Présenté en Séance Spéciale au dernier Festival de Cannes, Dites-lui que je l'aime est un long métrage puissant signé Romane Bohringer. L'actrice, cinéaste, fille de Richard Bohringer - et bientôt femme remariée - avait décidé d’adapter pour le cinéma le livre de la femme politique Clémentine Autain consacré à sa mère, l'actrice Dominique Laffin qui a perdu la vie à 33 ans. Ce projet, qu'elle a présenté avec passion sur la croisette et faisant fi des critiques absurdes sur son physique, va l’obliger à se confronter à son passé et à sa propre mère qui l’a abandonnée quand elle avait neuf mois. En effet, sa mère — Marguerite Bourry, dite Maggy Bohringer, née à Saïgon d'un père corse et d'une mère vietnamienne — a quitté le foyer laissant son père l'élever seul.

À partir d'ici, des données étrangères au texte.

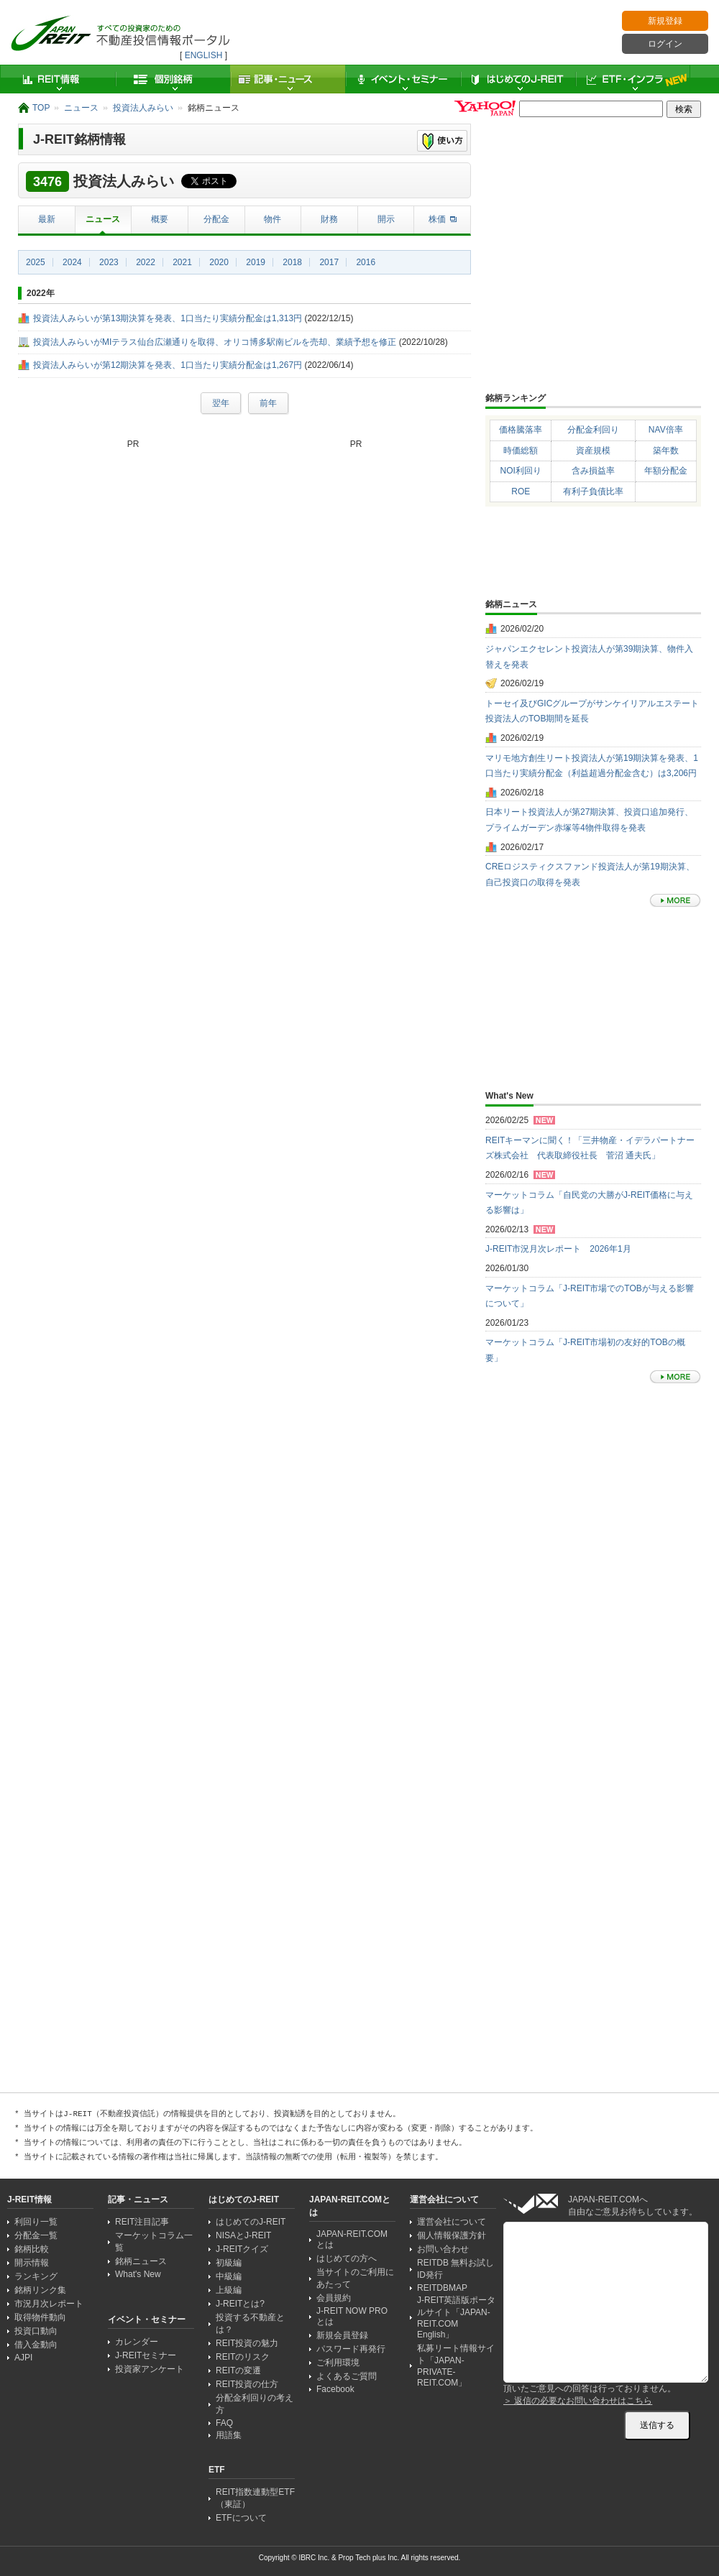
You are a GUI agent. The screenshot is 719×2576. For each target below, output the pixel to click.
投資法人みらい (143, 108)
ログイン (665, 44)
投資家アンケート (149, 2369)
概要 (159, 219)
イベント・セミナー (402, 79)
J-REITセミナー (145, 2355)
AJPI (23, 2358)
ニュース (81, 108)
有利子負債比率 (593, 491)
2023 (109, 262)
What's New (138, 2274)
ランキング (36, 2276)
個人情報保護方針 (451, 2235)
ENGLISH (204, 55)
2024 (72, 262)
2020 (219, 262)
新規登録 (665, 21)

Le film Dites-lui que je l'aime a donc remué beaucoup de choses pour Romane Bohnringer, ce qu'elle confie en interview pour le média La Conversation, un thème qui n'est pas le coeur de son long métrage mais qui y est distillé. "L'alcool est mon ennemi dans la vie. J'ai une grande tristesse quand je vois des gens s'y égarer. Je voulais aussi faire un film sur l'alcool. Alors c'est effleuré, ce n'est pas tout le film, mais c'est quelque chose dont j'ai souffert. Et l'enfant est mis dans une situation de vulnérabilité épouvantable parce qu'il sent plus que tout autre que les choses peuvent tout d'un coup vraiment se défaire et rien n'est stable. Rien n'est sécurisant et moi, j'ai beaucoup vécu ça."
© DR
Romane Bohringer ne cite pas les noms des personnes qui ont sombré. Mais difficile de ne pas faire le lien avec les addictions de son illustre père Richard Bohringer. Le héros du Grand Chemin et d'Une époque formidable avait abordé le sujet dans une interview au Journal du Dimanche : "Ma vie, je l'ai brûlée souvent. Elle m'a cramé.” Des excès qu’il a partagés avec certains de ses amis comme Jacques Dutronc qui buvait également beaucoup d’alcool à une période de sa vie. Le père de Thomas Dutronc avait lui raconté dans les colonnes du Figaro en 2019 : "Ça avait pris des proportions énormes : on faisait des concours de gamma-GT (ndlr : une consommation régulière d’alcool entraîne une augmentation de gamma GT) avec Richard Bohringer."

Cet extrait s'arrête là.